In the end, I burned 789 kcals.  That is a big burn for an upper body workout.  About my legs after yesterdays workout, all day I didn't feel much soreness, but after work, I started to feel my legs tightening up and then getting sore.  So any stretching I did tonight felt good.  I had more issues with my left ankle and right knee today than soreness.  And that came from decending stairs.  Going up stairs was fine, but coming down got painful after like three steps.  I'll get treatment tonight.

Monday, April 1, 2019

April 1, Starting a new month so I'm starting some new challenges!

April 1, 2019, Monday - LIIFT4, wk8, d2: Legs HIIT 50/50 + Shoulder Care Yoga + TCF + Pull-Up Challenge + Push-Up Challenge.

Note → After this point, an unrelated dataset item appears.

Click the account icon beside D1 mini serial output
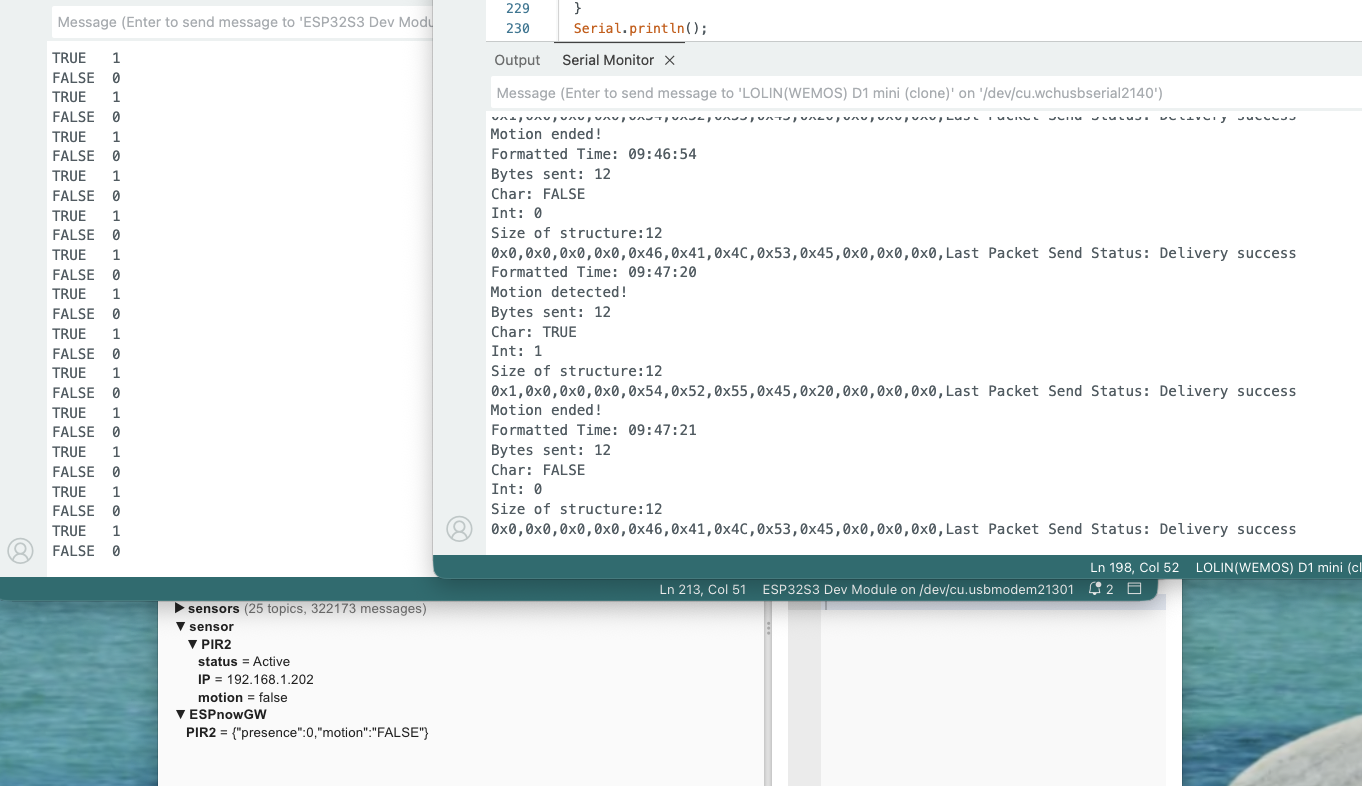 click(x=459, y=529)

April 1!  I wasn't able to achieve my goal of finishing LIIFT4 in March because of my sickness, but I'll get it done this week, most likely because I have only two routines left.  But the big thing is that I am starting two challenges, a Pull-Up Challenge, and a Push-Up Challenge.  I have to lay off the Pull-Ups because of a Lat injury back in I believe it was late December or early January, so I haven't done anything on my bar for a few months.  So I was itching to get back on the bar.  Push-Ups is a move I love but have been feeling really sluggish with during the Yoga routines, so I want to get Push-Up strong again.  But I started today's workout with LIIFT4's Legs and HIIT 50/50.  So here is the rundown, all done the regular way:

Block 1
Alternating Side Lunges - 4x2 kgs
Pulsing Squats - 7.5 kgs
Bridge Ups - 22 kgs

To protect my knee and my ankle, which I have had issues with recently, I went down in weight more than 60%.  But I started feeling the burn early on in the second round.  I also reduced my range of motion on the Reverse Lunges for more protection and caution.

Block 2
Front Loaded Squats - 7.5x2 kgs
Deadlifts - 7.5x2 kgs
Calf Raises - 7.5x2 kgs

I did these a little slower than Joel was doing them.  I was also doing more of an eccentric move with a 3-1 pace.  Again, the burn was coming on fast.

Block 3
Goblet Sumo Squat - 10 kgs
Single Leg Reverse Lunge (R) - 4x2 kgs
Single Leg Reverse Lunge (L) - 4x2 kgs

I was feeling pretty good, so I upped the weight a bit for the squat but kept it low for the lunges.  The knee was feeling gimpy at bad angles.

HIIT Block (30 seconds each with a 15-second break between all moves.)
Sumo Jumps
Triple Bear
Full Catcher's Jumps

My legs were pretty fried, but this HIIT fried them even more.  But I did the whole Block with no breaks and no rewinds.  Straight through!

Core Block
Flutter Kicks
Low Plank Alternating Leg Lifts

I didn't get the burny burn from this block as I get usually, but I felt it coming on.  Even though I was using lighter weights, I still got a good hot burn all the way through the routine.  I wonder how it will be with regard to the soreness tomorrow.

After the yoga and the Flow, I started two challenges, a Pull-Up Challenge, and a Push-Up Challenge.  Those two moves I want to regain again.  Today was just day one so not a big load.  I tried doing Chin-Ups as well, but there was just too much strain on my forearms, so I just will stick to the Pull-Ups and Push-Ups.

In the end, I burned a good 700 kcals.  I probably would have burned closer to 900 if I used my limit weight.  But I have to protect my joints.